Eccrine Glisten. In a groundbreaking Swiss study, women were asked to sniff T-shirts worn by different men, and rate their pleasantness, or lack thereof. Women preferred the smell of T-shirts worn by the men whose genes were the most different than their own4.
A person’s sweat does not have an odor. The odor, for better or worse, is caused by the skin bacteria that feed on the sweat. Skin bacteria help establish or reinforce the cultural mōrēs against incest by controlling the pheromones.
Biodiversity. A study of ancient and indigenous cultures reveal that our predecessors put much credence in the sense of smell for choosing a mate and now science reveals that skin microbes are busy texting the brain. Nature prefers immunological diversity as a species-wide survival trait. People with similar immune systems limit diversity and can be more vulnerable to disease.
Great philosophers, as well as wishful thinkers, like to suppose that surely, most certainly, there is a certain someone for everyone.
For Your Consideration, What If:
- Your natural smell is obscured by a cloud of perfume or aftershave? What signals reach your potential partner’s brain? Rihanna? Mick Jagger? Coco Chanel? Hugo Boss? Brittney Spears? The musk of a muskrat? Ambergris (whale vomit—used in the perfume industry)? Or the real you?
- Scented deodorants, microfibers with interwoven antimicrobials, and laundry scents embedded into clothing confuse microbial communications?
- Losing or altering the time-honored discovery of immune and microbiome compatibility causes other input criteria to dominate the love-decision such as visual cues or personality traits?
- Antibiotic soaps kill important, beneficial skin species, and mutate survivor-species, so pheromone processing is altered?

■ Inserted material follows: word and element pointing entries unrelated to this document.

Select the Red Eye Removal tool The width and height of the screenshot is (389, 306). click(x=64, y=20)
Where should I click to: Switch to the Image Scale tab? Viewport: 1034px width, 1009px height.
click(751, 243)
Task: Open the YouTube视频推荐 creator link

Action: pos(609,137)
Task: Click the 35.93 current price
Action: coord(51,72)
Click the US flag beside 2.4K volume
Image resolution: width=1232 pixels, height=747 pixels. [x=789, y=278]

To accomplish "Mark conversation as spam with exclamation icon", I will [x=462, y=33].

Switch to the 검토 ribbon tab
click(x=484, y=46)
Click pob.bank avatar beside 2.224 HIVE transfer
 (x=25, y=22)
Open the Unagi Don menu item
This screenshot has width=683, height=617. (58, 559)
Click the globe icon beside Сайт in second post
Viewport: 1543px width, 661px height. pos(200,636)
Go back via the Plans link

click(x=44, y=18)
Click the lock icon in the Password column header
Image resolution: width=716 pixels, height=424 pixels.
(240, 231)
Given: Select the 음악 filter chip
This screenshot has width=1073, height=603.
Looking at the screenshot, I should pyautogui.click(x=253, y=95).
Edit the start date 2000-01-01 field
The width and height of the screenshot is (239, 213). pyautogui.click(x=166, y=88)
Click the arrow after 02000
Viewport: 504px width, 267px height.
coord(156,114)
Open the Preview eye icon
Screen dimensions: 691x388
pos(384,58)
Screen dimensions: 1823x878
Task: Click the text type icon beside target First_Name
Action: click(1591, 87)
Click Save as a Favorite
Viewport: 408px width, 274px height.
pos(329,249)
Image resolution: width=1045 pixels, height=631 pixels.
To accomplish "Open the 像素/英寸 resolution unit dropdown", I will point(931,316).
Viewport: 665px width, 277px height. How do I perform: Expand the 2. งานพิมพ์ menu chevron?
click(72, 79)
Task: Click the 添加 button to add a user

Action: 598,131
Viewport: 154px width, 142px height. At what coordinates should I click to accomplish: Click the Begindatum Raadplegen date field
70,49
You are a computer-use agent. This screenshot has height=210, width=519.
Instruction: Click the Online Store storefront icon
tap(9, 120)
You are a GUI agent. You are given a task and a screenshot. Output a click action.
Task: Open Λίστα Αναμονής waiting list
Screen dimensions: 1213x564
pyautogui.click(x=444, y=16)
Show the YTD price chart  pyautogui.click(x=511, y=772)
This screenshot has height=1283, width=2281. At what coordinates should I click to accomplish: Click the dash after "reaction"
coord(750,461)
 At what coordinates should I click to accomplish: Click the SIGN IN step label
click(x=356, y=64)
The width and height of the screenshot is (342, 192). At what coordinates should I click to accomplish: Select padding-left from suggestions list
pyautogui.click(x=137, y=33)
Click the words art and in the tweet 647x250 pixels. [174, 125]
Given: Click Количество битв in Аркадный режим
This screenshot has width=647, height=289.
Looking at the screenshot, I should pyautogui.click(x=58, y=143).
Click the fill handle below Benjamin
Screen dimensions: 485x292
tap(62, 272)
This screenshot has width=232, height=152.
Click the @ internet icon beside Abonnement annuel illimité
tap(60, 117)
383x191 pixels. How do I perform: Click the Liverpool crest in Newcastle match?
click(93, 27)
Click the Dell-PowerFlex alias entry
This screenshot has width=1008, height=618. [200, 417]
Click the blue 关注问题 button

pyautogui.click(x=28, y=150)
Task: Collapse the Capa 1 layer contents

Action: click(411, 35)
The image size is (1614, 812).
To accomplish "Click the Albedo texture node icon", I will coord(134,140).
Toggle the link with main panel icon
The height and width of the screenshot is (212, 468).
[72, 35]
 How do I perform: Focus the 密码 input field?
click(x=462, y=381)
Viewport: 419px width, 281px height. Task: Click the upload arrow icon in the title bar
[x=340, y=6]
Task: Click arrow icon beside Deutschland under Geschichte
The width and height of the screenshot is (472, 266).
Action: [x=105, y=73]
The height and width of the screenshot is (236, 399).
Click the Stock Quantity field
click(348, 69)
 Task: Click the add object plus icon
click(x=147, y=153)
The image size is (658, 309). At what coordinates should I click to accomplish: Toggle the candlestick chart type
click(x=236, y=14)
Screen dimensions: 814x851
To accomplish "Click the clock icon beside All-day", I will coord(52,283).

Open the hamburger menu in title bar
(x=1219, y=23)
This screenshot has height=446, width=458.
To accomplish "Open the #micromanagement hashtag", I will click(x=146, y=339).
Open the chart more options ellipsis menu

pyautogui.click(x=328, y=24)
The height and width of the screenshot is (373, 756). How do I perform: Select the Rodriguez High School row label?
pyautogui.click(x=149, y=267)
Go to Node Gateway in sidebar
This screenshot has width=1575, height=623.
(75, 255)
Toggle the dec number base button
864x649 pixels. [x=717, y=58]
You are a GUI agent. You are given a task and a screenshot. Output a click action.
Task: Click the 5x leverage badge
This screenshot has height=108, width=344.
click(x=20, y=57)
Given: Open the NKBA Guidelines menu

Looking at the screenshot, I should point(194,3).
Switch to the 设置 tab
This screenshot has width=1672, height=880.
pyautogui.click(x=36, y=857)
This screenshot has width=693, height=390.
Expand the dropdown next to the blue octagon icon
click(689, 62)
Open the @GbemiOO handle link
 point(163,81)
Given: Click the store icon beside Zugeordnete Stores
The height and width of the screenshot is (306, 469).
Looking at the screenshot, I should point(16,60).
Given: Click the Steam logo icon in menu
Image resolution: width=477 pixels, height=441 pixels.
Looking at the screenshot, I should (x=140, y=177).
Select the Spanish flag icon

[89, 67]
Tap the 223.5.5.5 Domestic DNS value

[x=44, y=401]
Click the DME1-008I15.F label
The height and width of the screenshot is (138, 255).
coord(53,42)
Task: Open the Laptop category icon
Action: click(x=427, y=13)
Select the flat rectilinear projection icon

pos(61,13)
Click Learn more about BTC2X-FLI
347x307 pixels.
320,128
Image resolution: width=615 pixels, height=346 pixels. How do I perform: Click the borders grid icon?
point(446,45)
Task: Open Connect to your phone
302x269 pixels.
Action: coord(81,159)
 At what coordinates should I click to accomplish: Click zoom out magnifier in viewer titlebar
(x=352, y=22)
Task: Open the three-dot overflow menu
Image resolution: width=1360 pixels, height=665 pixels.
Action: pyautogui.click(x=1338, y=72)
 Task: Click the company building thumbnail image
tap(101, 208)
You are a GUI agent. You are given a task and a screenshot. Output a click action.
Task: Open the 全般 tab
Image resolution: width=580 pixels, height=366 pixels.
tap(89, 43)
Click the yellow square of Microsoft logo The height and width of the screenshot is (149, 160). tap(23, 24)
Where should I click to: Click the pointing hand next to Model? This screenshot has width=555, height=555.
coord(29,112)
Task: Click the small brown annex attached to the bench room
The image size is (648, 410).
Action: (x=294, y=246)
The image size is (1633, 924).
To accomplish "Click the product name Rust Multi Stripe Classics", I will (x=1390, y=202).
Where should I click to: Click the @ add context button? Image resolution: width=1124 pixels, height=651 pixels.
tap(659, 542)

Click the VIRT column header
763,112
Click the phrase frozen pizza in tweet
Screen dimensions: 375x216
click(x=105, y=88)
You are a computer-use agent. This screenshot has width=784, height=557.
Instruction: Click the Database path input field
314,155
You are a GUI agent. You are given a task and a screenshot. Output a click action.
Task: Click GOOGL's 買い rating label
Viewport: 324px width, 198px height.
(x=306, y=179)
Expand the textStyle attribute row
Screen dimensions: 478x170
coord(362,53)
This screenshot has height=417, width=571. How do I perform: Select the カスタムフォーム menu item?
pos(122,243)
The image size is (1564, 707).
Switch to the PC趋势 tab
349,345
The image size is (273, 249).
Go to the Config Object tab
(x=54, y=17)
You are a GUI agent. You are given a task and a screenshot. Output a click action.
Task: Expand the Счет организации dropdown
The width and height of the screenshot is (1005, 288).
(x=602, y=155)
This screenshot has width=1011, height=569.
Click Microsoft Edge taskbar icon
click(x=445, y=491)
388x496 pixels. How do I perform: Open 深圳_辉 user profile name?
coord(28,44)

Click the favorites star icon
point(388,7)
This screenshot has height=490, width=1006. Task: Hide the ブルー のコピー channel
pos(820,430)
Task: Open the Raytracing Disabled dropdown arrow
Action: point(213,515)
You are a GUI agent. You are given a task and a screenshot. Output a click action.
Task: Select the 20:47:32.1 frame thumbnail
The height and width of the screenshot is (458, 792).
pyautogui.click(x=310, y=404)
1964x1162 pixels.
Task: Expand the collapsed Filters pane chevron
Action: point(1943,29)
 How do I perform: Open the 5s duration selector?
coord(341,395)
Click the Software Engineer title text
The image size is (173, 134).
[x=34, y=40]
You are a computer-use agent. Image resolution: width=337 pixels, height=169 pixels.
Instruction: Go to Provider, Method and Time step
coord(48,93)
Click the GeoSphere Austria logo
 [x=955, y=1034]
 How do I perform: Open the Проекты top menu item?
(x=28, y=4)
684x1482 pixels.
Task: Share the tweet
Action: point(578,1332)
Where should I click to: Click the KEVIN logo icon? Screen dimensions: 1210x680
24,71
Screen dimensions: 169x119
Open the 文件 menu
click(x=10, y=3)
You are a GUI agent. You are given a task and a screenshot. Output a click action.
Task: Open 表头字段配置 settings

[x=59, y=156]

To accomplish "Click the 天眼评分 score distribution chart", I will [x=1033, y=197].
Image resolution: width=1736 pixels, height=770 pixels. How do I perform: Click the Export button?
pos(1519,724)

QuirkyHealthTips. For an honest assessment of your mate’s viability for a long-term relationship and/or perpetuation of your DNA into time’s immortality, pay attention to times that are free of perfume and bubblegum-scented shampoo. That way, you can avoid marrying Gumby, and find real, lasting love whether it be the wild, mad-passionate firework endorphin cascade, or the day-by-day growing together like two trees with trunks and branches intertwined.
Love and life are intermingled with the free-will and arrangements of those wily microbes that live on our skin and in our G.I. tracts. So be sure to love your microbiomes, support them, stop killing them; and they will love you and help you snuggle up with those you love.
A special note to my miniscule friend, Mike Krobe. I’ll take this moment to thank my bacteria for my wonderful wife, Janine! To me, she looks great and smells good, too. ☺
References:
- Grice, E.A. and Segre, J.A., The skin microbiome, Nat Rev Microbiol. 2011 Apr; 9(4): 244–253. doi: 10.1038/nrmicro2537, PMCID: PMC3535073, NIHMSID: NIHMS424100, PMID: 21407241
- Wedekind, Penn, MHC genes, body odours, and odour preferences. Oxford Journal, Nephrol. Dial. Transplant. (2000) 15 (9) 1269-1271.
- Cohn BA. In search of human skin pheromones. Arch. Dermatol. 1994;130:1048–1051.
- Wedekind, Claus; Penn, Dustin (2000). “MHC genes, body odours, and odour preferences”. Nephrol Dial Transplant. 15 (9): 1269–1271. doi:10.1093/ndt/15.9.1269.